Rewrite the rows from the line with "Keep Connector selected in Button Content" through the end of the rows, replacing "triangle" with "arrow" and keeping everything else the same. Leave the pictures out of your answer.
######
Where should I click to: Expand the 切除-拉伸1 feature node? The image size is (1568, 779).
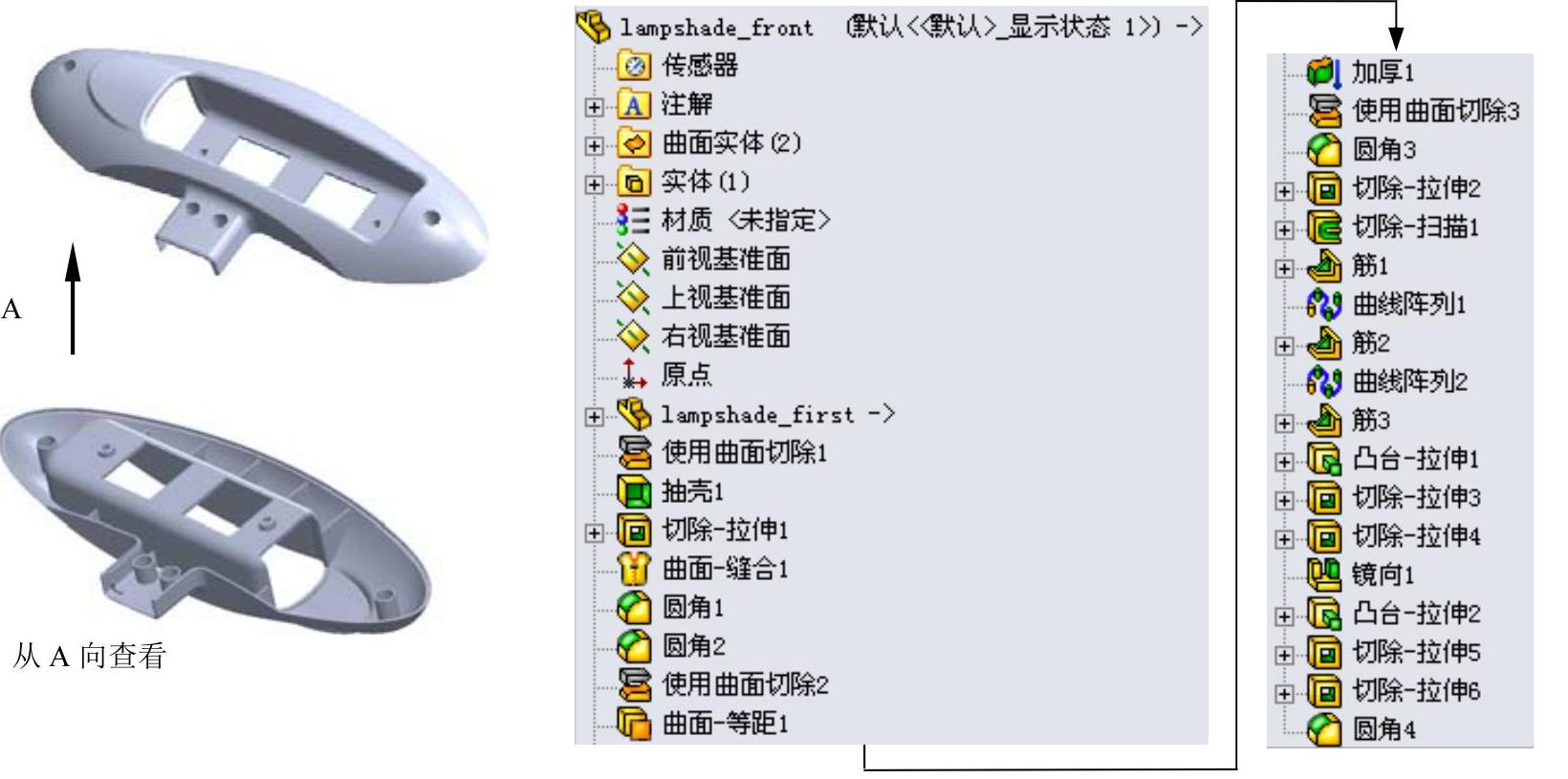pyautogui.click(x=594, y=532)
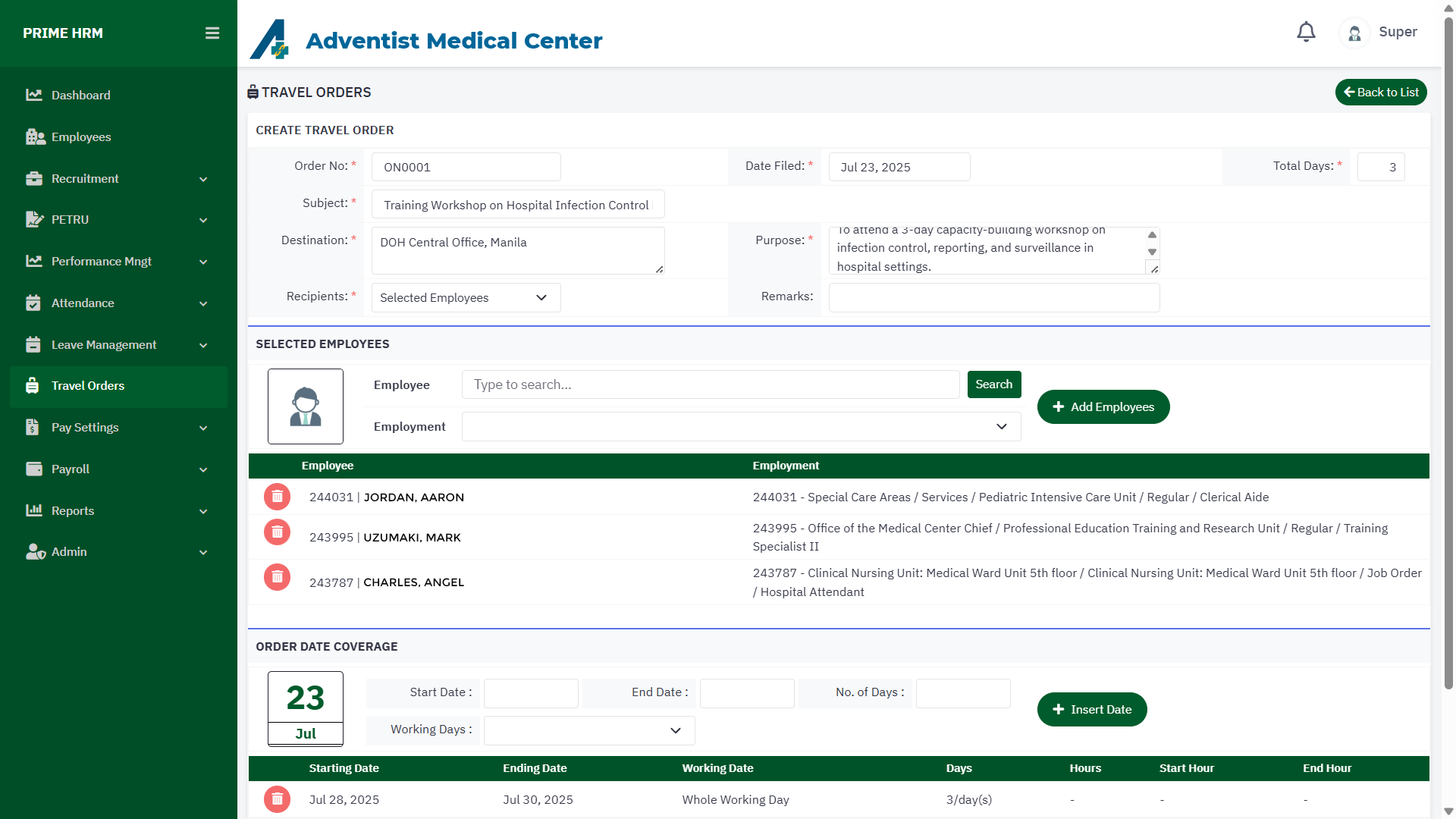Open the Recipients dropdown
The height and width of the screenshot is (819, 1456).
click(466, 297)

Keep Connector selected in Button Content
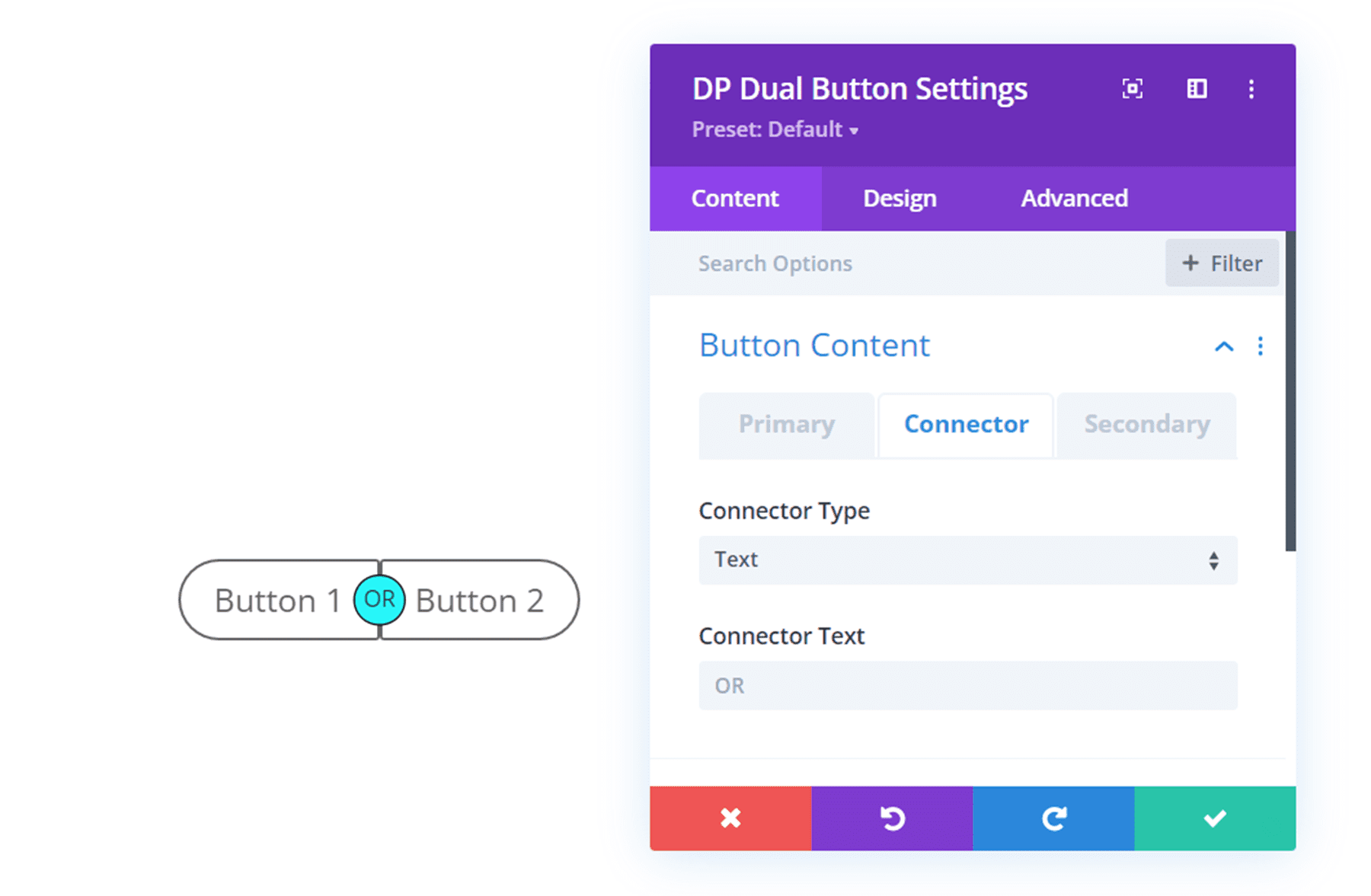pos(965,426)
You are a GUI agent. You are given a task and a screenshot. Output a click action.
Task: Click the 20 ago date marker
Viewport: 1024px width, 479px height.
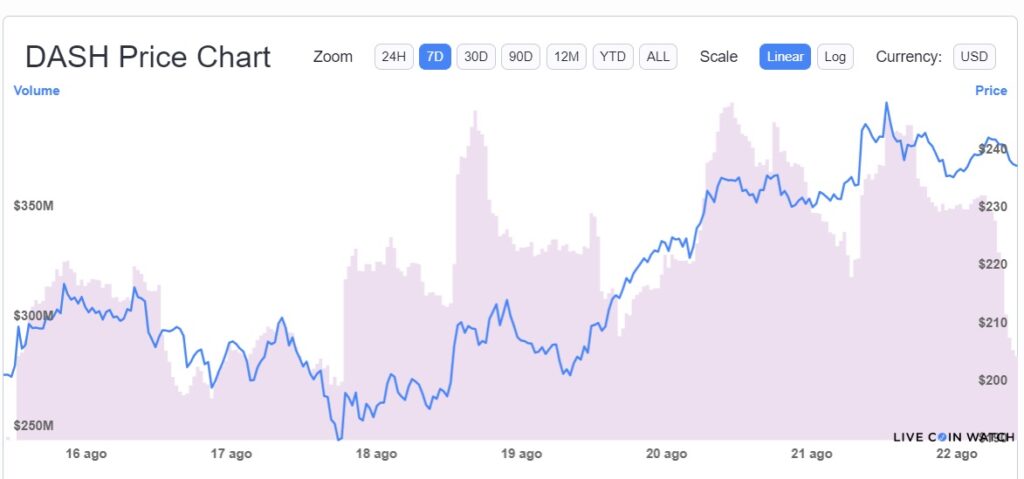point(667,454)
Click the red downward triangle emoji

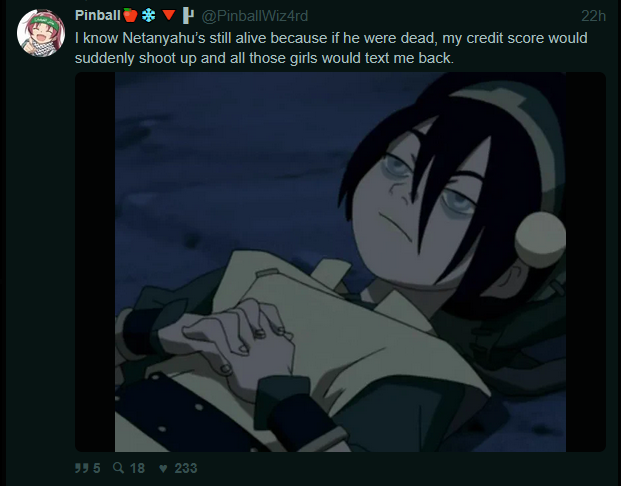coord(169,15)
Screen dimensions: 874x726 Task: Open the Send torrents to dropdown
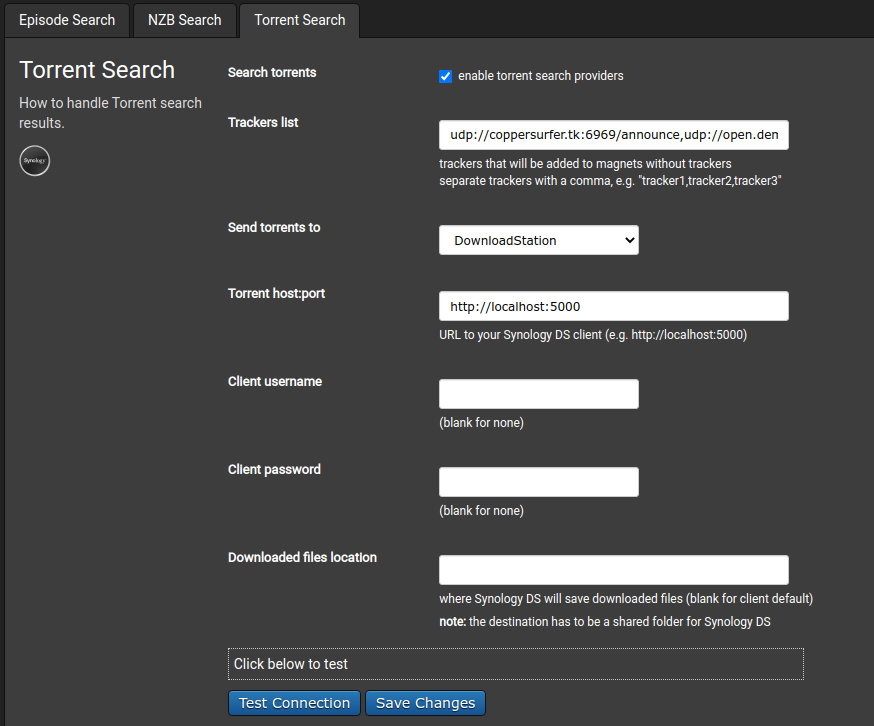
######
*EXERCISE ANSWER*
Keep Connector selected in Button Content
pos(965,426)
You are a GUI agent. You are given a task and a screenshot. Output a click action.
Task: Click the 20 ago date marker
Viewport: 1024px width, 479px height.
point(667,454)
Click the red downward arrow emoji

coord(169,15)
Screen dimensions: 874x726 Task: Open the Send torrents to dropdown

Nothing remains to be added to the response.